Por eso les quiero agradecer a todos, en su medida y armoniosamente, como decía el general.
Al presidente que me honró con mi nombramiento y al que me deshonró con mi remoción, porque ambos tienen razón.
A los ministros que confiaron y respetaron mi juicio y al que no confió ni respetó mi juicio, porque ambos tienen razón.
A los directores que me acompañaron en las decisiones difíciles y a los que no me acompañaron, porque ambos tienen razón.
A los banqueros que creyeron en mis propuestas y apostaron a favor y a los que no creyeron y apostaron en contra, porque ambos tienen razón.
A los funcionarios que cola-boraron con ahínco y a los que no lo hicieron con tanto ahínco, porque ambos tienen razón.
Amistad A los que me brindaron su amistad y a los que no me la brindaron, porque ambos tienen razón.
A los que me apoyaron en las horas difíciles y a los que me denostaron, porque ambos tienen razón.
A Clarita, Juanita y Mariela, que me acompañaron con su amor, y a Lilita, que lo hizo desde su pasión, opuesta tal vez, porque también ambas tienen razón.
«Porque en el paraíso, para la insondable divinidad, el ortodoxo y el hereje, el aborrecedor y el aborrecido, el acusador y la víctima, forman una sola persona.»
A todos, los que están aquí, los que no pudieron venir, los que no quisieron venir, les agradezco. Porque todos me ayudaron a crecer espiritualmente. Y de eso se trata este juego que jugamos cada día.

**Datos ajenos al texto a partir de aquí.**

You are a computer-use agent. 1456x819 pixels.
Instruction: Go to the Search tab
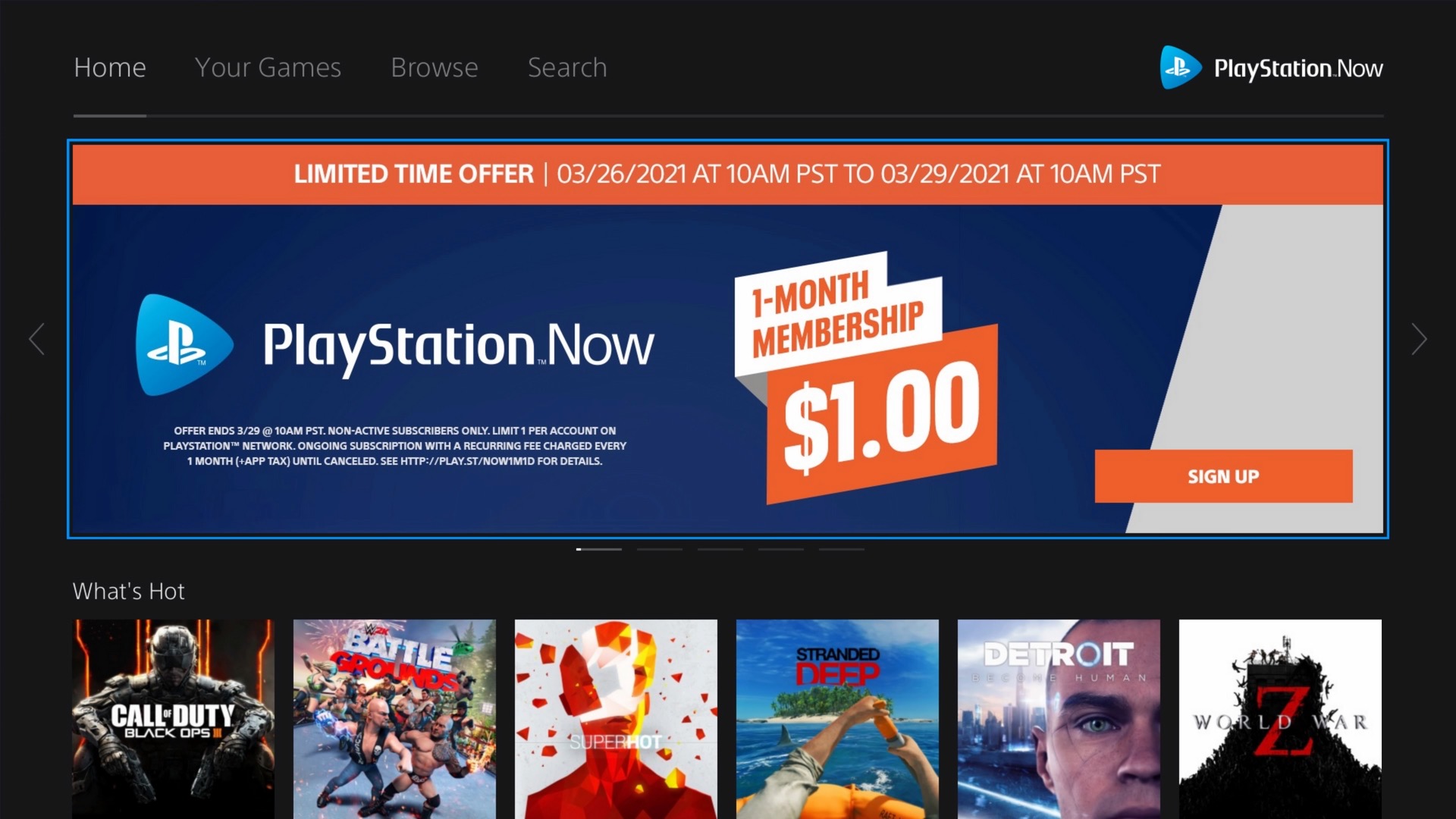coord(567,67)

Me queda esa sensación de lo que dice mi amigo Pessoa en un libro que, estoy seguro, no es un presagio de mi futuro: «El libro del desasosiego». Lo importante es la tarea que hemos hecho juntos, lo importante es el fruto que dejamos para que madure, lo importante es el éxito que hemos obtenido.
No me despido, porque «quien se aleja de su casa ya ha vuelto. Nuestra vida es la senda futura y recorrida. Nada nos dice adiós, nada nos deja».